Précurseur, Frédéric Magnien l’est indéniablement. Le sujet des élevages en terre cuite gagne peu à peu les esprits en Bourgogne. Il est observé, voir testé, par un nombre grandissant de grands domaines ou maisons. « J’aime apporter ma pierre à l’édifice, donner des idées, faire réfléchir ». Mission accomplie.
Laurent Gotti
Michel Magnien Gevrey-Chambetin 1er Cru Les Goulots 2017
70 % jarre terre cuite, 30 % bois.
Robe assez dense rubis foncé aux reflets grenat. Beau nez expressif de belle maturité sur des arômes de mûres et de cerises noires. Bouche dense et savoureuse avec une structure solide et intense, des tanins fermes et abondants. Juteux, long et expressif avec une rétro-olfaction intense. Un grand vin.

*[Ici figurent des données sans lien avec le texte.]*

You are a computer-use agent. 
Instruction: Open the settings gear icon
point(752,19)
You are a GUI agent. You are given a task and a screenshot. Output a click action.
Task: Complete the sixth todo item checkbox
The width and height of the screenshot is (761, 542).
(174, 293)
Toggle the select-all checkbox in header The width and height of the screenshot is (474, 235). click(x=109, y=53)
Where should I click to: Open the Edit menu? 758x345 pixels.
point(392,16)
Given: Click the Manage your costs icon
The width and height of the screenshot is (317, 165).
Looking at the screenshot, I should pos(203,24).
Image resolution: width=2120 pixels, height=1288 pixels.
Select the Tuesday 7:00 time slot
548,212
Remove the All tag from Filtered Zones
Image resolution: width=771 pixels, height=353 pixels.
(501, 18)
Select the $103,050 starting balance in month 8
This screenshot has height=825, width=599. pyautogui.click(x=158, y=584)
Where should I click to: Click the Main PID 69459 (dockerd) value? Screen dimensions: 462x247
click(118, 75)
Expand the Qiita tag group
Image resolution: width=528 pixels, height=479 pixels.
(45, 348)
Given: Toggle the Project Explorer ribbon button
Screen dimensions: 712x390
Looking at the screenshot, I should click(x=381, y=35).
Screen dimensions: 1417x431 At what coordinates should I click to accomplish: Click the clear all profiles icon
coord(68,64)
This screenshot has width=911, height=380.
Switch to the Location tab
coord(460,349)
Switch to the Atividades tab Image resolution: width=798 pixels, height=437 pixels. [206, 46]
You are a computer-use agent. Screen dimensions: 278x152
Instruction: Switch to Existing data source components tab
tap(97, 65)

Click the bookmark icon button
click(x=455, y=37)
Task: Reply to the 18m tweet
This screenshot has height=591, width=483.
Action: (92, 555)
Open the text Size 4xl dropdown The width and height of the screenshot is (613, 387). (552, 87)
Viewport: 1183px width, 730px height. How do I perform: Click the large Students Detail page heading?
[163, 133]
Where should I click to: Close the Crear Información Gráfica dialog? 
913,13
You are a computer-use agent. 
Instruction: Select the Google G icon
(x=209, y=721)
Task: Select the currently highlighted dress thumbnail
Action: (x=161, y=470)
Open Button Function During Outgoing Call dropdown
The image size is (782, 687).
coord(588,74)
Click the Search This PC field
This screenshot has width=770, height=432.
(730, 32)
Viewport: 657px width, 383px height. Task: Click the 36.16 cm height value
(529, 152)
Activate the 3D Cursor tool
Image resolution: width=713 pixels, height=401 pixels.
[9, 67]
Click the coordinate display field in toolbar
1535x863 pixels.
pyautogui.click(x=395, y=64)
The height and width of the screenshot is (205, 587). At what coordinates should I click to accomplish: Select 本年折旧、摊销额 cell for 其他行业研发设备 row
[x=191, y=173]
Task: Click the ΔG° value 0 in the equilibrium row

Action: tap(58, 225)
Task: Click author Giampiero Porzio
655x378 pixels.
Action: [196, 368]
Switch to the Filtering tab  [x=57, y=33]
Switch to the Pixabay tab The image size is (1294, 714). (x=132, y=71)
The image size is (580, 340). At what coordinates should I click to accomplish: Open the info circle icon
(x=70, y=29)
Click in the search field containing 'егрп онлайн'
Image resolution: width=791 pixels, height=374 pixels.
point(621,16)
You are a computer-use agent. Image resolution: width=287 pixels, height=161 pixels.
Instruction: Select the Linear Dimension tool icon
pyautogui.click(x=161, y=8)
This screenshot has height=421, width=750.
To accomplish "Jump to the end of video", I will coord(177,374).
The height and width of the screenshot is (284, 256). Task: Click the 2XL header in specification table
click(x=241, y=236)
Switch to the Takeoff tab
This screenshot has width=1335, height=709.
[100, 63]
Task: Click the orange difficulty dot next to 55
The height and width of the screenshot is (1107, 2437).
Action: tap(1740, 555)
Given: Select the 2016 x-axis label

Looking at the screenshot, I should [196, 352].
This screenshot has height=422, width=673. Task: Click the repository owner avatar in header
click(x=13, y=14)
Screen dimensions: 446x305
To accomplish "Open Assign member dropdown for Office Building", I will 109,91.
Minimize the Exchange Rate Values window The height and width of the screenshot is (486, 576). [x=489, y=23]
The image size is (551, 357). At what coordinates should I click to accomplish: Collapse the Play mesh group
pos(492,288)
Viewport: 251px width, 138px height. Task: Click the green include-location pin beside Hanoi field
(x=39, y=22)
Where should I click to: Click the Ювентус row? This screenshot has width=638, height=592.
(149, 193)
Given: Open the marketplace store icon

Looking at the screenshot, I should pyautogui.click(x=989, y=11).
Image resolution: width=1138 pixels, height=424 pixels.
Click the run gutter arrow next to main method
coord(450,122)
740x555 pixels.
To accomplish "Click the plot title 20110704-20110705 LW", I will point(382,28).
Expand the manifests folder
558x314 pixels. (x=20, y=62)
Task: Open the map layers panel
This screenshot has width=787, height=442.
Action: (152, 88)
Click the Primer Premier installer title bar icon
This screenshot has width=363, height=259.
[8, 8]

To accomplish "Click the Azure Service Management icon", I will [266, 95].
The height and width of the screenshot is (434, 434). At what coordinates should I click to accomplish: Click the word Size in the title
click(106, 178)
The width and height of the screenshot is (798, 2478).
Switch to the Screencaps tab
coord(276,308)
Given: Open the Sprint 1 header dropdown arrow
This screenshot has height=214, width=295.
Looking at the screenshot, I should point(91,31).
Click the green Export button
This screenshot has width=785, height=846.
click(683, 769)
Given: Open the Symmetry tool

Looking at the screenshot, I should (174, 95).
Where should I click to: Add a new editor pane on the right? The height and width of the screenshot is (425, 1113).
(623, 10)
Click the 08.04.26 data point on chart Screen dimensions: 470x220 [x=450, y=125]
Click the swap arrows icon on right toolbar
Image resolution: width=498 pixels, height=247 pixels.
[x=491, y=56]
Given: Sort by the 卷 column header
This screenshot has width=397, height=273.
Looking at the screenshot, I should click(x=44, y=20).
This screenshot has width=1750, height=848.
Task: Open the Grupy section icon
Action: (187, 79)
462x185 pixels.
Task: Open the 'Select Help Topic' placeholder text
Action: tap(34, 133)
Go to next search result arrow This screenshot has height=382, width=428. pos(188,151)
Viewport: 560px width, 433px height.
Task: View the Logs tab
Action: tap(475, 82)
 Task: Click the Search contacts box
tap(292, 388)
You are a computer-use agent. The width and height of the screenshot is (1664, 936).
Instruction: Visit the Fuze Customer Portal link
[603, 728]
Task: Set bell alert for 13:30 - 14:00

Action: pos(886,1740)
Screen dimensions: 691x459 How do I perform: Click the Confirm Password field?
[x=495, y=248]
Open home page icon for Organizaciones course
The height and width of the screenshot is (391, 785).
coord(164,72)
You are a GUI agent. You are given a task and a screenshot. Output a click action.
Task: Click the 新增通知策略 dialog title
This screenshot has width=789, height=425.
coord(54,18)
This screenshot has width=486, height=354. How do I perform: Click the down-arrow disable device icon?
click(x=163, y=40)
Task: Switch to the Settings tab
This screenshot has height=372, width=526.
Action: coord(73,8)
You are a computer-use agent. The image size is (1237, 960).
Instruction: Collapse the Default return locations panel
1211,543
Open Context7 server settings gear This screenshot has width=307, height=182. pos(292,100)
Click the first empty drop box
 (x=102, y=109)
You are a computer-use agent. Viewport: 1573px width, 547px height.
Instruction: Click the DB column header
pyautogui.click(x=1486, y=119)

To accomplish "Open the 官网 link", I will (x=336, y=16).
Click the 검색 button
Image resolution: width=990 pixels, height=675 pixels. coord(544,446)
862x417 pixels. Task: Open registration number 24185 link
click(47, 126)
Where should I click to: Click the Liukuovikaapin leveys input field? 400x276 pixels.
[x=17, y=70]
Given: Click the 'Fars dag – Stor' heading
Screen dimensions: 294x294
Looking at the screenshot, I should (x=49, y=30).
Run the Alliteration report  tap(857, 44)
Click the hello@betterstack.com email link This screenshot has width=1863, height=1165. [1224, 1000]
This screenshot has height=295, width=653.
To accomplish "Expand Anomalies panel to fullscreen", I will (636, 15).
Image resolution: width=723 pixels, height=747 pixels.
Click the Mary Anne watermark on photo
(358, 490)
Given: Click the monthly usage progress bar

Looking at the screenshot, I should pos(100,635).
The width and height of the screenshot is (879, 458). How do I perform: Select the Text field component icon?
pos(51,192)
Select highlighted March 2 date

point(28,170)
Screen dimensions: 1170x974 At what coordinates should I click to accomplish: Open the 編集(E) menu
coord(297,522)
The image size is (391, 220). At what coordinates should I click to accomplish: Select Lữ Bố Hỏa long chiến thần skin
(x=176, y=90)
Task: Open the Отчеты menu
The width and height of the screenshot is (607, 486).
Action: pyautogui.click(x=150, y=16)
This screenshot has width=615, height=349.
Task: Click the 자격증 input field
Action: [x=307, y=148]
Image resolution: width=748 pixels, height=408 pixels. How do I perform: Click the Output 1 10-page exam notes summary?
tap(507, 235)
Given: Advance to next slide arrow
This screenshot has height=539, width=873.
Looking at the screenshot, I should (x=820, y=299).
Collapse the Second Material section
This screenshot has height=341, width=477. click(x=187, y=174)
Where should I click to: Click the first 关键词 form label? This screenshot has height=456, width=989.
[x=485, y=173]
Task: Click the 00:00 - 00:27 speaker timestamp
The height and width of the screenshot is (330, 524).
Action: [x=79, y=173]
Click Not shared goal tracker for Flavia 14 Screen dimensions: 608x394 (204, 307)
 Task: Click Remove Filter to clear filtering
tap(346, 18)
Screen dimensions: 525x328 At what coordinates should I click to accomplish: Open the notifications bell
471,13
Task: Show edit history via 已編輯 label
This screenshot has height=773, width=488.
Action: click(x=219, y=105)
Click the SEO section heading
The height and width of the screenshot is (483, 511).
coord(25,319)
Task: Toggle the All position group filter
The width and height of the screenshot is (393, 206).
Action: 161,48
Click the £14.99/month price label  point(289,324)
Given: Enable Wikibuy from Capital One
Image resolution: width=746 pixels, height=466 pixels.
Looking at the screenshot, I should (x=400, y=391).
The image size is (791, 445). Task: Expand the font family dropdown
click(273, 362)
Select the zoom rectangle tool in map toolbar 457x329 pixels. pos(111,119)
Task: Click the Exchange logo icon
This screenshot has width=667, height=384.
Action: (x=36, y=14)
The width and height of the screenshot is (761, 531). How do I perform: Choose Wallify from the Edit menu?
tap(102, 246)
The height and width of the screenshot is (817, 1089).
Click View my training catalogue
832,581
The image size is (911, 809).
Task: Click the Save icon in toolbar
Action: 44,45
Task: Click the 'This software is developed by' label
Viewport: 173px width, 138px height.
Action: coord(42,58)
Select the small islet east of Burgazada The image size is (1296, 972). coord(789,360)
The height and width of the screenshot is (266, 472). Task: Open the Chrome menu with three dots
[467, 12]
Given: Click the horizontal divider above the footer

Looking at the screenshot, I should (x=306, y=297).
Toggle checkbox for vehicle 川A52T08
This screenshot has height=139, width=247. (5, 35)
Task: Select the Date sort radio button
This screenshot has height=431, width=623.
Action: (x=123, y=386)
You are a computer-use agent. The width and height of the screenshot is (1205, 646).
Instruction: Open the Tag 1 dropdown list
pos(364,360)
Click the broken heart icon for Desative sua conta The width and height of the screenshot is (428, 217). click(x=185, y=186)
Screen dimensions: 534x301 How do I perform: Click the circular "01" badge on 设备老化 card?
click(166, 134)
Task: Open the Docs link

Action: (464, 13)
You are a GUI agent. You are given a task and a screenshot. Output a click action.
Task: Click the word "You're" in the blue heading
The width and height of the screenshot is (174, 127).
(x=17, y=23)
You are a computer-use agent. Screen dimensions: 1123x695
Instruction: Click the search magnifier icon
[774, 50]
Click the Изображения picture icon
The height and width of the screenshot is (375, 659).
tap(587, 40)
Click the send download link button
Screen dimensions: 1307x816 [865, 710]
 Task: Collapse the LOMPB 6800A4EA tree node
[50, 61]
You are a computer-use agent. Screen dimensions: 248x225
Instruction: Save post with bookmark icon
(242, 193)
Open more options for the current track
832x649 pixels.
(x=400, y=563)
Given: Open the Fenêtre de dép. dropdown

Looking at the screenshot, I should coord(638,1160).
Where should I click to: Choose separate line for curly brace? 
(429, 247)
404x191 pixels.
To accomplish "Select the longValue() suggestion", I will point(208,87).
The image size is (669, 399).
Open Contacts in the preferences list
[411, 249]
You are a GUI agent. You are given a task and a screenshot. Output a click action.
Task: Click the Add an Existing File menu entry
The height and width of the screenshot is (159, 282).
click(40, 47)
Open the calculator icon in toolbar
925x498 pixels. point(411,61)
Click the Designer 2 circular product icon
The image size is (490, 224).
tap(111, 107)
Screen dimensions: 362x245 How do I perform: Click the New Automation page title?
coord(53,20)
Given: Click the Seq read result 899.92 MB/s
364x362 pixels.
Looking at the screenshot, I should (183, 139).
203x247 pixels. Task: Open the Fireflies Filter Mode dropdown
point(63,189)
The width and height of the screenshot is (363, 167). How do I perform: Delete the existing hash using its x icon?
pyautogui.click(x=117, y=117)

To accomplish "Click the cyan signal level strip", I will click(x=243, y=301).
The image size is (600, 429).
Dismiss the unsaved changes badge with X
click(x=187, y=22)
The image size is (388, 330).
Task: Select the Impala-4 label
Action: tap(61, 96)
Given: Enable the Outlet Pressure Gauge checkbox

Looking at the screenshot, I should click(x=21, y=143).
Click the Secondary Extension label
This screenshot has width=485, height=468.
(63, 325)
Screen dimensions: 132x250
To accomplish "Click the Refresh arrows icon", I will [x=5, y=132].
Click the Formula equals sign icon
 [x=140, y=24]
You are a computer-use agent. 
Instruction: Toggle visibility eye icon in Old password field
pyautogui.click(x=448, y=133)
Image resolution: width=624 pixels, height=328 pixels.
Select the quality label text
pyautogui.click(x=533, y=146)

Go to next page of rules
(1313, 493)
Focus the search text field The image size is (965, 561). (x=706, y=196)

Fréderic Magnien Charmes Chambertin Grand Cru Aux Charmes 2015
100 % jarre terre cuite.
Robe légère rubis clair aux reflets grenat. Belle aromaticité intense et de belle complexité avec des arômes de prunes fraîches, de cacao, de café toasté, de confiture de cerises noires, une touche de cuir. Belle bouche dense, ronde et structurée, belle sucrosité, du corps, étoffé, des tanins très polis et arrondis, une finale longue, persistante et crémeuse. Un vin d’exception.